Macau Closer Look: The Gospel according to Mo

From XFamily - Children of God

The Gospel according to Mo

Press » Macau Closer Look » 2008-05-05

David Berg

The group

The Children of God was formed in 1968 by Californian preacher David Berg, later known as Moses David or just Mo. His teachings are paramount in the sect and his spoken and written words regarded as sacred. Berg died in 1994. Berg - whose sect for many years promoted indiscriminate sex among its members, including its children - was a fugitive since September 1993, when Argentine officials asked Interpol to track him down and detain him for inciting child abuse and other crimes. He died in 1994 and was buried in Costa de Caparica, Portugal. When Berg died his longtime partner Karen Zerby, also known as Maria and Queen Maria, took control of the group which is now know as The Family. According to the groups’ website there are now 10,000 full-time and associate adult volunteer members working from 1100 centers or communities, situated in over 100 countries.

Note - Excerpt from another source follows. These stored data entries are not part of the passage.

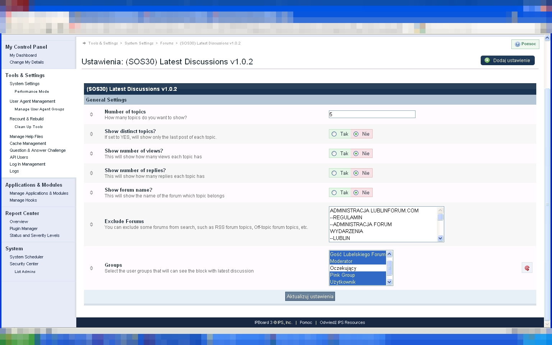Viewport: 552px width, 345px height.
Task: Click the reorder handle for Exclude Forums
Action: tap(91, 224)
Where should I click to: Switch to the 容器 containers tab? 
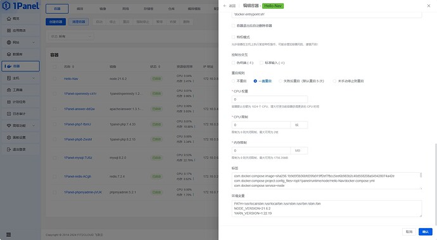(x=57, y=9)
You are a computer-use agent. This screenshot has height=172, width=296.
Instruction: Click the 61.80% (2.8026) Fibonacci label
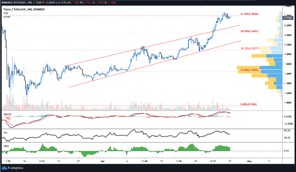pos(249,14)
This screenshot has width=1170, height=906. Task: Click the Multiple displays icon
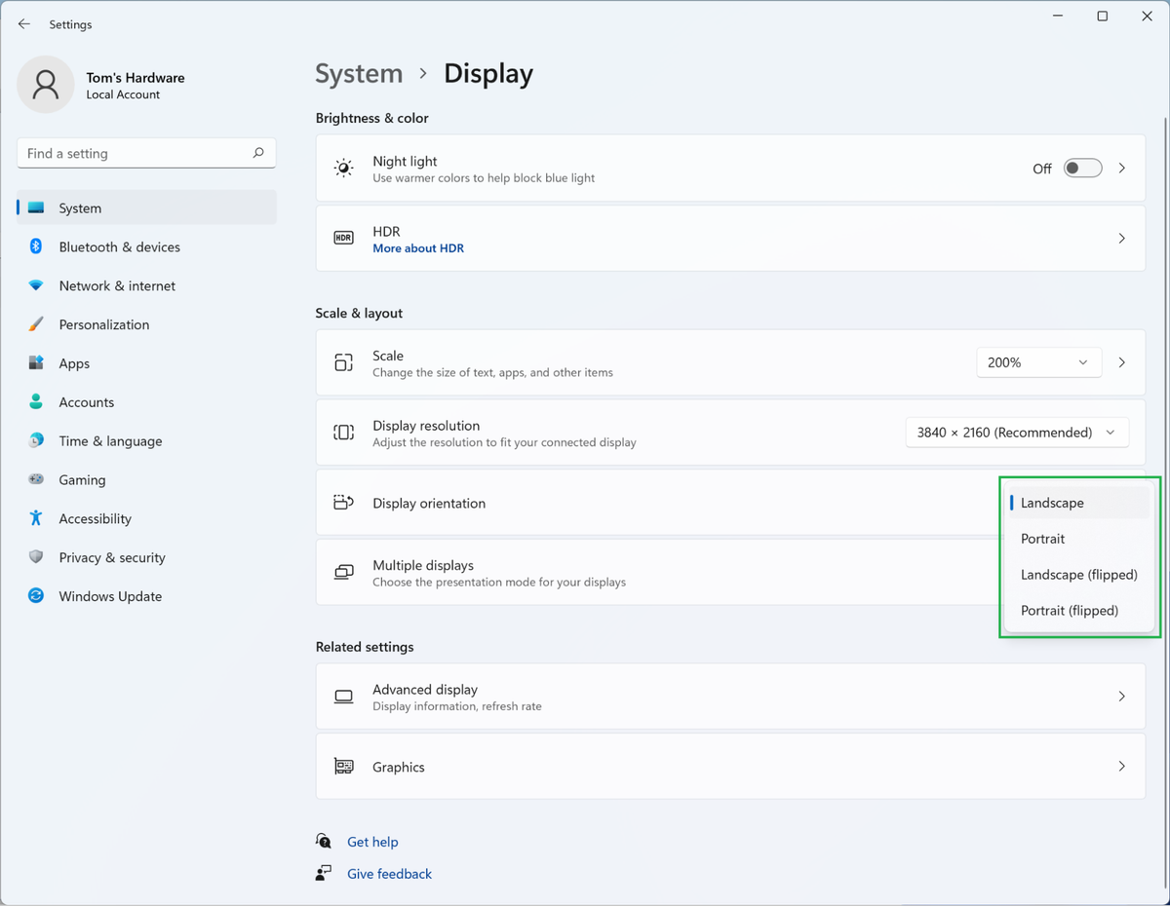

Despite several departures from this policy over the years, the sect primarily believes in communal living and that those outside the group are in need of help. People not part of The Family are known as “Systemites” and the outside world is known as “The System”. The group believes it must live in isolation and protect itself and its children from the outside world. Many of its members home-school their children, while others who live in larger communities have established their own small schools. The group has used many names, including The Children of God, The Family, The Family of Love and the Family International. It tried to distance itself from the name Children of God around 1978 due to bad publicity liked to promiscuous sex and child abuse. The group believes wholly in the teachings of Berg and structures its everyday life on the volumes of literature prepared by leaders of the group. During his life Berg wrote more than 3000 booklets known as Mo Letters.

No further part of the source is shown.